The reason you need to download the activti-app-1.8.1.zip is that there is another license in the zip file for the OEMd Aspose library which is used to perform Microsoft Office document transforms and manipulation. If, like me, you already own a license but don’t have it, you can download it from the Alfresco Support site. Don’t forget to get the activiti-app-1.8.1.zip file as well.

Create a folder on a local machine where you’ll run your Docker APS environment and copy your APS license file (activiti.lic) and the Aspose license file (transform.lic from the activiti-app-1.8.1.zip).

Create Your Docker Compose File

We’ll use docker-compose to run our Docker containers so you’ll want to create a yaml file named docker-compose.yml for that. The yaml file specifies images, containers, and container parameters. Copy the contents below and paste them in your new docker-compose.yml file. I copied the original docker-compose.yml file from the Alfresco aps-docker-library github repository and modified it for my local environment.

The first thing I did was to change the version of the process-services image to the latest which is 1.8.1. I could also just have specified “latest” (without the quotes) instead of a specific version. You can see all of the tags in the Alfresco Process Services Docker page.
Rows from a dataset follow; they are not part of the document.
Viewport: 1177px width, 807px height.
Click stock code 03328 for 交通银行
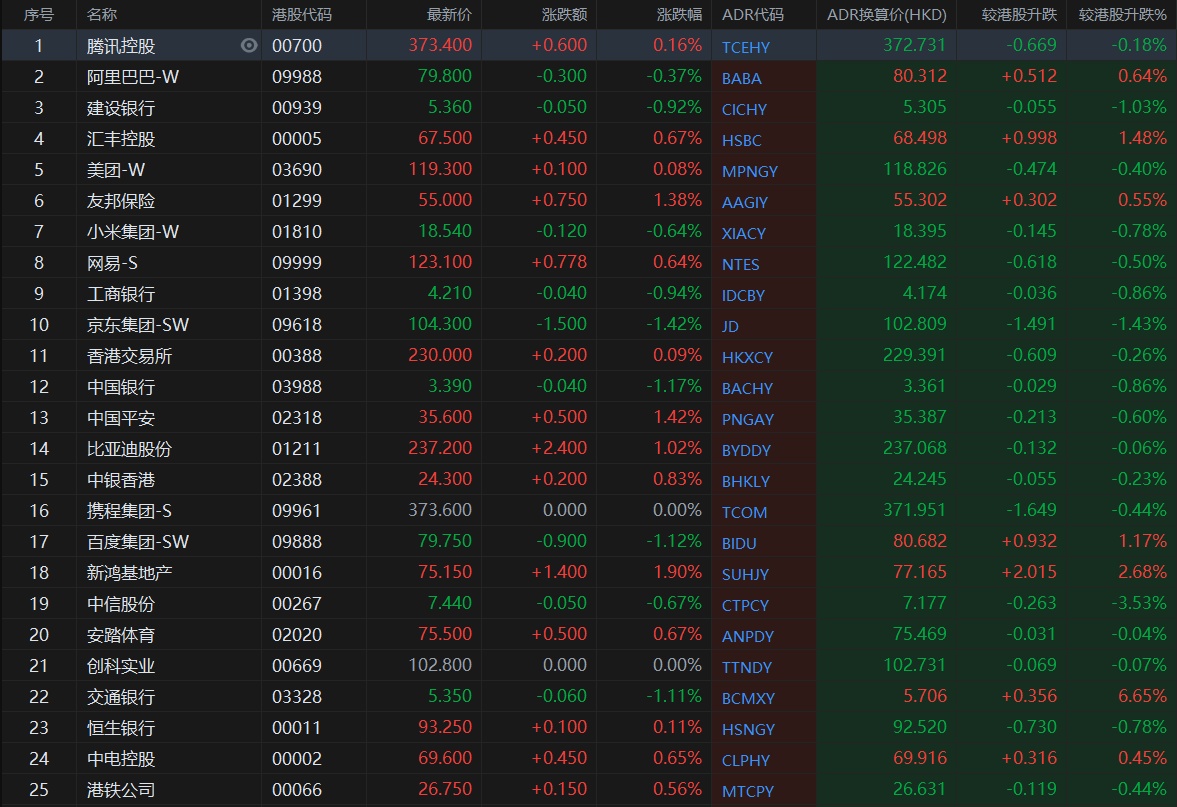coord(297,697)
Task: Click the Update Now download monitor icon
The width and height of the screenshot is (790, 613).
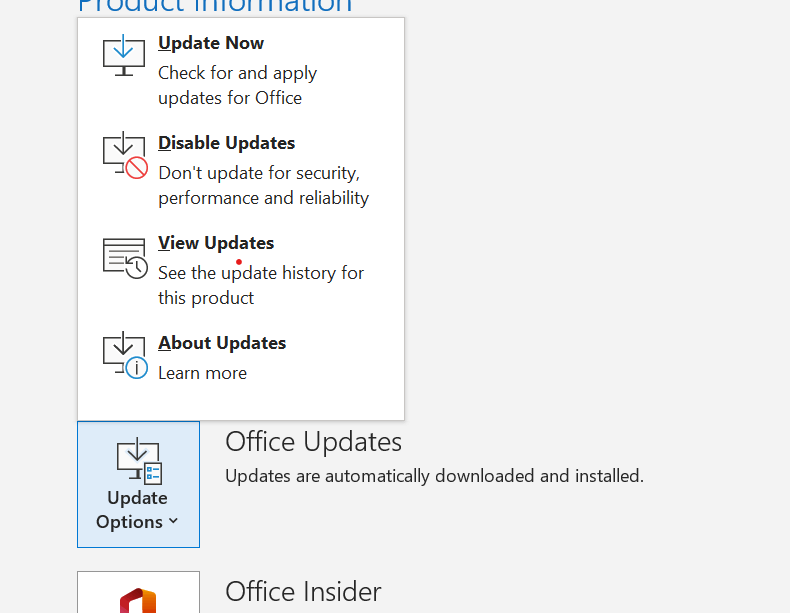Action: coord(124,55)
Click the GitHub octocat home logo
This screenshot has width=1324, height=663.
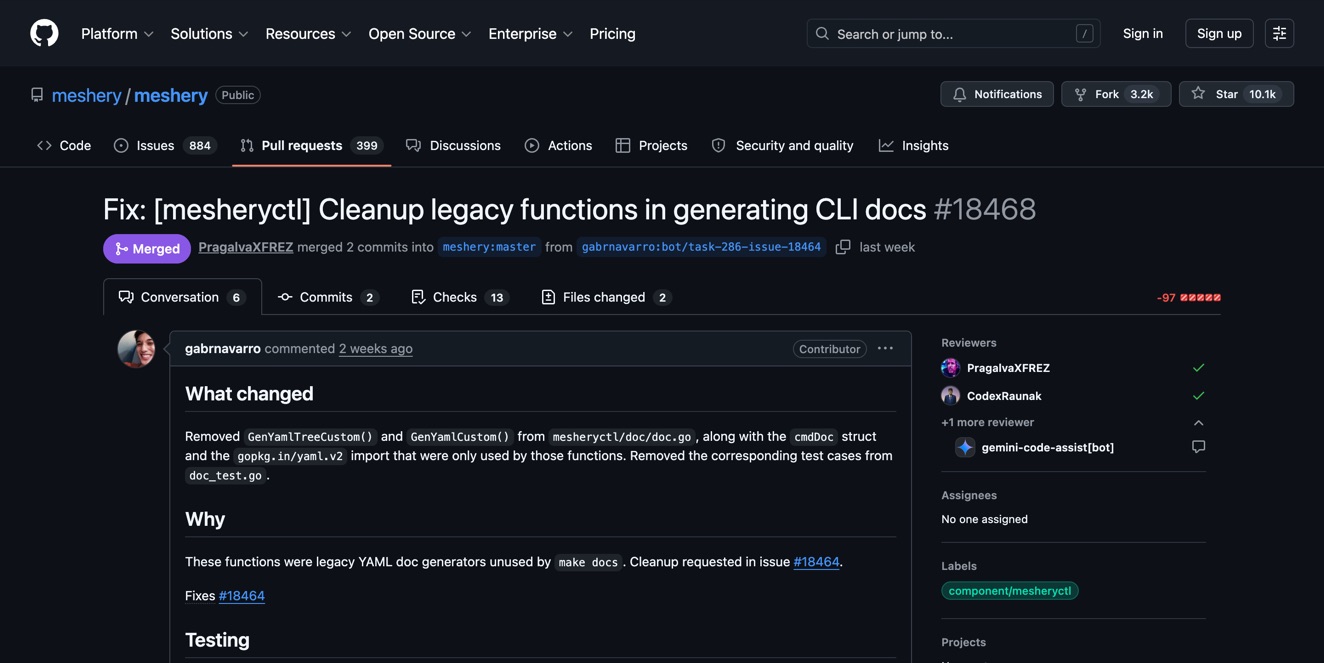(x=31, y=31)
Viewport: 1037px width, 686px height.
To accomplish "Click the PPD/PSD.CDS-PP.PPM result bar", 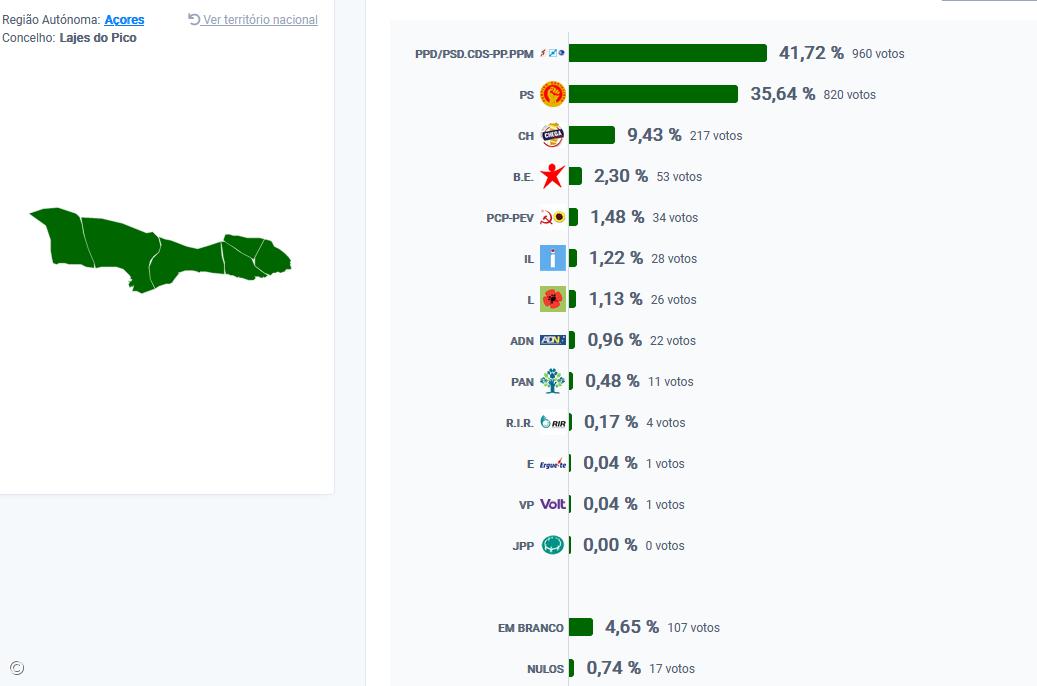I will tap(667, 53).
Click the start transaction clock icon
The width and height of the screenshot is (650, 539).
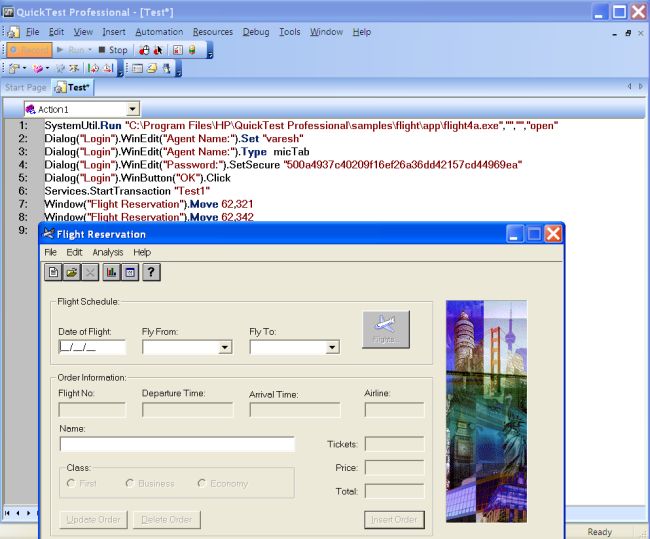point(93,68)
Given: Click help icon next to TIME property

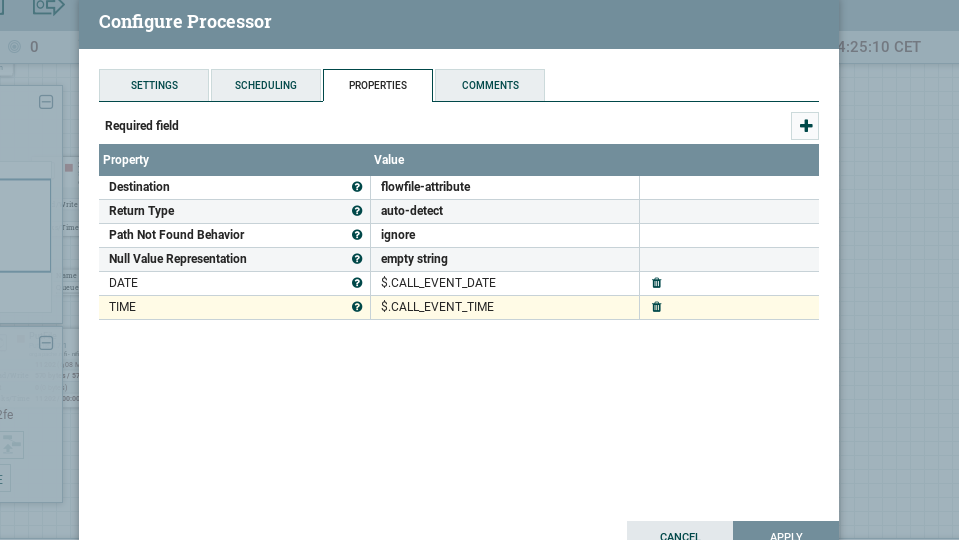Looking at the screenshot, I should tap(357, 307).
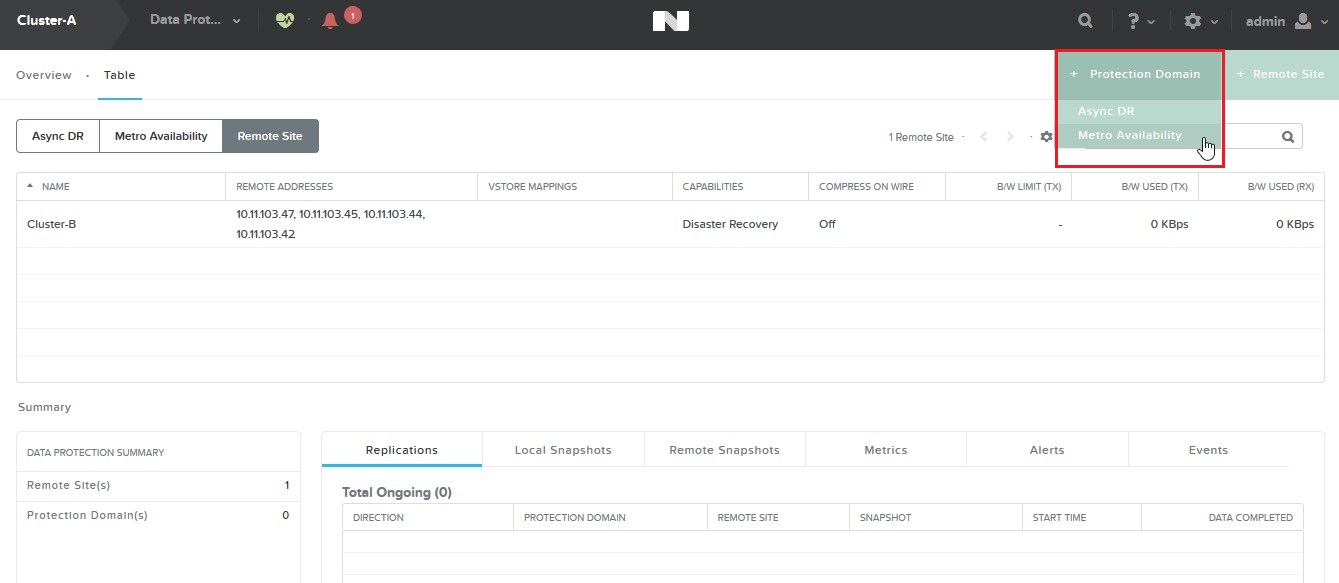This screenshot has height=583, width=1339.
Task: Switch to Async DR view
Action: click(x=58, y=136)
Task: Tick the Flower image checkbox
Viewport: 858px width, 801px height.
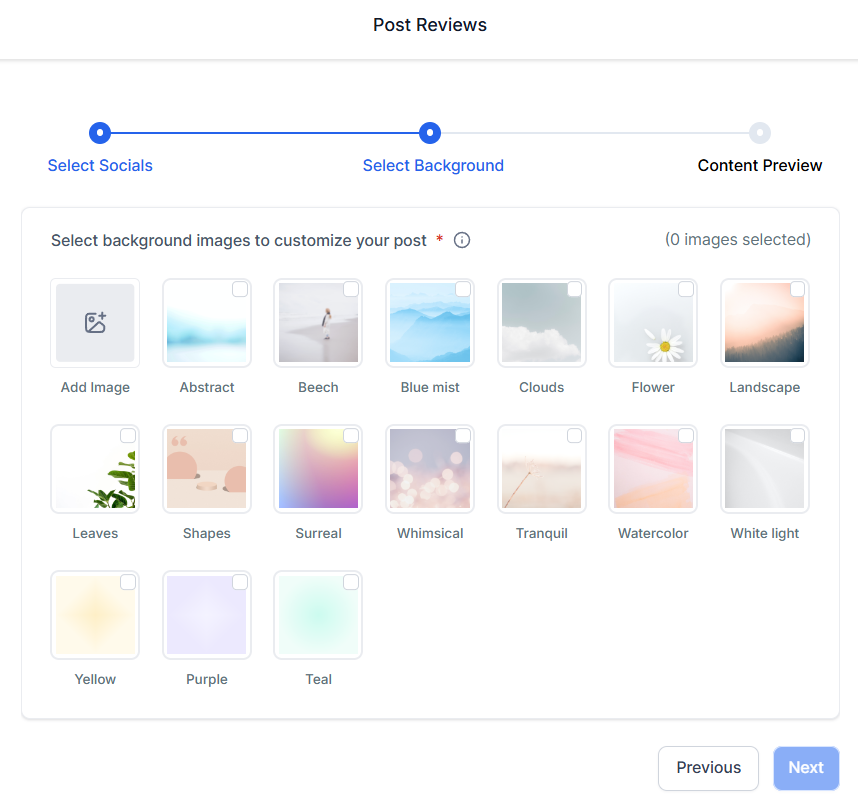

The second change I made was to setup my volumes. I needed to map my license files into the APS container and I also wanted to specify local host folders for the APS content store and the database. Additionally, I set up a volume mapping for overriding the activiti-app.properties file, so that I can specify email integration.

Finally, I changed the port number I’m using to expose APS and made it 8081 as I frequently run Alfresco Content Services locally on port 8080 and didn’t want the port conflict.

Setting up Email

Since email notifications are an important part of my APS application, I also wanted to make sure that I configured my APS environment to send emails. For my purposes, I’ll use Gmail. I copied the activiti-app.properties file from the Activiti container the first time I ran it and added email information at the end. I then specified in my docker-compose.yml file that my activiti-app.properties should override the one in the running container. That’s done through the “- ./activiti-app.properties:/usr/share/tomcat/lib/activiti-app.properties” line in under “volumes:” as can be seen in the docker-compose.yml file.

Create your activiti-app.properties file in the Docker folder that contains the docker-compose.yml and license files and copy the contents below into it. After copying the contents, you’ll need to update the values for yourgmailtestaccount and yourgmailtestaccountpassword everywhere you see them to the Gmail account information that you’re going to use.

You also need to set your yourgmailtestaccount to let less secure apps access it (see https://support.google.com/accounts/answer/6010255?hl=en), so you might want to use something other than your primary Gmail account for this.

Start Alfresco Process Services

Now you’re ready to start your APS Docker containers. Bring up a command prompt/terminal window and change directory to the folder you created. Run “docker-compose up” without the quotes and it’ll start. The first time it starts, it’ll need to download images and build and may take awhile. Depending on your machine and internet connection, after a few minutes you should see a line in your output that says something like this:

process_1        | 31-May-2018 17:47:53.127 INFO [main] org.apache.catalina.startup.Catalina.start Server startup in 45051 ms

You can now launch a browser and go to http://localhost:8081/activiti-app. Log on with with username admin@app.activiti.com and password admin.

Stopping Alfresco Process Services

You can break from within your command prompt or just bring up another command prompt/terminal window and change directory to the folder you created and run “docker-compose down” without the quotes and it’ll gracefully stop APS. The next time you start, it’ll use the data that’s stored in the psdata and pgdata folders. If you wanted to start it “clean” without saving any of this previous data, you can always rename or delete these folders.

Next Steps

You can take a look at the getting starting section in the online APS docs and the Alfresco Community also provides great support.